For God has not destined us for wrath, but to obtain salvation through our Adon Yeshua HaMashiach who died for us so that whether we are awake or asleep we might live with him.
Whereas He is the God of all compassions, Hashem set standards for us, the violating of which incurs temporary punishment. As drastic as they may seem, these punishment do not imply irreversible condemnation. One of the most drastic conflict resolution precedent in the Hebrew Scriptures is that of the rebellion of the Levites through the leadership of Dathan and Abiram (Numbers 16). The text tells us that they went down alive into Sheol, and the earth closed over them, and they perished from the midst of the assembly (Numbers 16:33). Where did they really go? What is that 'sheol'?
To ask the question is in itself strange because the Hebrew word 'She'ol' comes from the root verb 'sha'al' meaning 'to question'. In essence 'she'ol' invokes the idea of the great unknown. What is more scary than the idea of going to the great 'unknown'.
There iare things we know about that she'ol. It has to do with the inside of the earth, therefore it carries a connection with being in the earth as happens when we die. She'ol therefore invokes death. Isaiah speaks of She'ol as having 'gates', which the Master says will not overpower us (Isaiah 38:10; Matthew 16:18). King David foresees the death and resurrection of the Messiah and says, you will not abandon my soul to Sheol (Psalms 16:10). We must be careful here, she'ol is not what is communly called 'hell', but as is told us in the Book of Enoch referred to in the Apostolic Scriptures (Jude 1:14), is an interim place waiting for the resurrection (Enoch 22:1-14). It has at least two divisions, one for those who lived righteously on earth and one for those who lived wickedly. It is like waiting for the resurrection in either a five star hotel or in a developing country jail cell.

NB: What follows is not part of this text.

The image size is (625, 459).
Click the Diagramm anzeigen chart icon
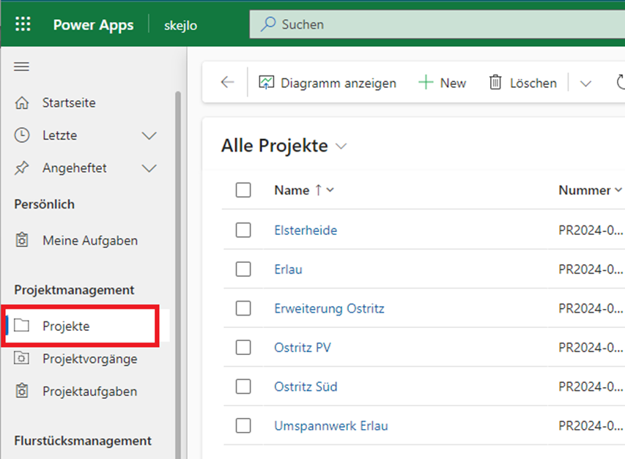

Enoch's description fits the Master's parable of Lazarus and the rich man both waiting for the resurrection, one in the 'bosom of Abraham' (a Talmudic expression for paradise), and the other in the torments of gehenna (Luke 16:19-31).
Thus we can conclude that the 'she'ol' is not the final destination of the soul. Dathan, Abiram and all their followers were not lost forever but are waiting for the resurrection just like you and I will after it is declared that our pilgrimage on this earth is over.

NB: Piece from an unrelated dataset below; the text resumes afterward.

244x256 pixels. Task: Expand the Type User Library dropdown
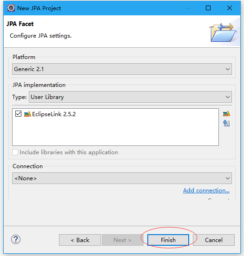coord(130,97)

If you think that their rebellion was so bad as to deserve everlasting condemnation, what will happen to you about your rebellions? You may not know about them, but other people might, and God certainly does. Remember the Words of the Master which He narrated from the Talmud, For with the judgment you pronounce you will be judged, and with the measure you use it will be measured to you (Matthew 7:2; Babylonian Talmud: Sanhedrin 100).